### Verilen görev
Aşağıdaki çıkarılan metinde "Kendinizi bir dörtlükle ifade edebilir misiniz? sizce" sözlerini içeren yerle başlayıp "başka bir şey." ile biten bölümü hiç değiştirmeden tekrar et.

Kendinizi bir dörtlükle ifade edebilir misiniz? sizce ne demek, Kendinizi bir dörtlükle ifade edebilir misiniz? size neyi çağrıştırıyor?
Kendinizi bir dörtlükle ifade edebilir misiniz? terimi Aslı Birer tarafından tarihinde eklendi
Kendinizi bir dörtlükle ifade edebilir misiniz? terimi Aslı Birer tarafından tarihinde eklendi
Din ile felsefenin örtüşmesi başka konuların birbirine karışması başka bir şey.
Mesela bendeniz de şiirlerimde insanın yaşadıklarından kaynaklı beyninlerinde oluşan insan enkazını mecazi anlamda ölüm’ü, ölüm çiçekleri olarak bilinen krizantem ile vermiş olduğum şiirde de asıl ölümlerin bedenlerde değil zihinlerde olduğunu. Bedenlerin yaşamsal döngüsünü tamamlayıp artık yok olmalarından ötürü duyulan yokluk üzgünlüğüyle, insan için ruhunda( aklında) herhangi sebepten dolayı meydana gelen ölümle çektiği acı bazen eşit bazen kişisel özelliklere göre daha da şiddetli hissedildiğini kapalı olarak söylemişim.

### Veri seti kesiti
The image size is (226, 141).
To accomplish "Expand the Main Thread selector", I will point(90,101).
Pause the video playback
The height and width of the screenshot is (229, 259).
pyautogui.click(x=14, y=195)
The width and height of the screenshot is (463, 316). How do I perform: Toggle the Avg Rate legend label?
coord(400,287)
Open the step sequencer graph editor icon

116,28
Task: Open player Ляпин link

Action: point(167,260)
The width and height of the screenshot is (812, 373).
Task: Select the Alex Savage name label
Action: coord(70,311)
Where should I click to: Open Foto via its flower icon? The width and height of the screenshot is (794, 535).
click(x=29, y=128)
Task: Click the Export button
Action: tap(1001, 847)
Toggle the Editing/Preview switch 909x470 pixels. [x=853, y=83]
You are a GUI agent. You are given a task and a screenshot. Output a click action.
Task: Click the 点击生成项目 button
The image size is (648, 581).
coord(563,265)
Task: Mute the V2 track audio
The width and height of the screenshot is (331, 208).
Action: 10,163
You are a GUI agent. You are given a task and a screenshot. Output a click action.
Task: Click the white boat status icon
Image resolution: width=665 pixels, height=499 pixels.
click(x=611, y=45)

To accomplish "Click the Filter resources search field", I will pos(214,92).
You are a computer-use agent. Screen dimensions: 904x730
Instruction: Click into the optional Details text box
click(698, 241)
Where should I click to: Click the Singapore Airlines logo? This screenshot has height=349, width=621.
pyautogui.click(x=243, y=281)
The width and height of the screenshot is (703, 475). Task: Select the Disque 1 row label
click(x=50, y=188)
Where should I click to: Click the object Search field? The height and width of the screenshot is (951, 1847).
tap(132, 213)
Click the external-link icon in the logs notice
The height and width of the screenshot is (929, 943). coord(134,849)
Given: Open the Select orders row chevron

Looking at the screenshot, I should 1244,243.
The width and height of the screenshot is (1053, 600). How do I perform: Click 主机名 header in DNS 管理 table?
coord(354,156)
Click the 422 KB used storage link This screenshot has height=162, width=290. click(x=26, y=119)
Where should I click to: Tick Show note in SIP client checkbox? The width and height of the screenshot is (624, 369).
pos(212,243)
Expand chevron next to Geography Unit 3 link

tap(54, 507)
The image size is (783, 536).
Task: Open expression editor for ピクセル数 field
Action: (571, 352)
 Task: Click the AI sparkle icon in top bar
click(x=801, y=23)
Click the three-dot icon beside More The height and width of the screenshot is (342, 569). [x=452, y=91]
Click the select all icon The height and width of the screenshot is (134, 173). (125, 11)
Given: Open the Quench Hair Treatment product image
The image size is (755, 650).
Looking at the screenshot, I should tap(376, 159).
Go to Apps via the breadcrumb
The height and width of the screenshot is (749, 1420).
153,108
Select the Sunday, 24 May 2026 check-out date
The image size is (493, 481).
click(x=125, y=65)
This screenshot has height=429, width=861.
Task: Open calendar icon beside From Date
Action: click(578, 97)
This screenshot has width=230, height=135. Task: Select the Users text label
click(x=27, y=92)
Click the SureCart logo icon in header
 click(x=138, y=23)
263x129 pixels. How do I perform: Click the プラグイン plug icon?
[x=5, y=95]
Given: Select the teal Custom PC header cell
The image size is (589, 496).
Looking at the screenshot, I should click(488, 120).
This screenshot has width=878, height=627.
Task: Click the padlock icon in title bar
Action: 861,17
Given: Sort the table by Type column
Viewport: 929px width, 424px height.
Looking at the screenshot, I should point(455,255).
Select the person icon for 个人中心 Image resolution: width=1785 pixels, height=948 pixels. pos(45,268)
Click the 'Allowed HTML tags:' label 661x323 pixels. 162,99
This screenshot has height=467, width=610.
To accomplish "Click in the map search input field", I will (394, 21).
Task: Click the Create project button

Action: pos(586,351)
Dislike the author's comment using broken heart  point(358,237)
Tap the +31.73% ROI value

### Tamamlanan cevap
Kendinizi bir dörtlükle ifade edebilir misiniz? sizce ne demek, Kendinizi bir dörtlükle ifade edebilir misiniz? size neyi çağrıştırıyor?
Kendinizi bir dörtlükle ifade edebilir misiniz? terimi Aslı Birer tarafından tarihinde eklendi
Kendinizi bir dörtlükle ifade edebilir misiniz? terimi Aslı Birer tarafından tarihinde eklendi
Din ile felsefenin örtüşmesi başka konuların birbirine karışması başka bir şey.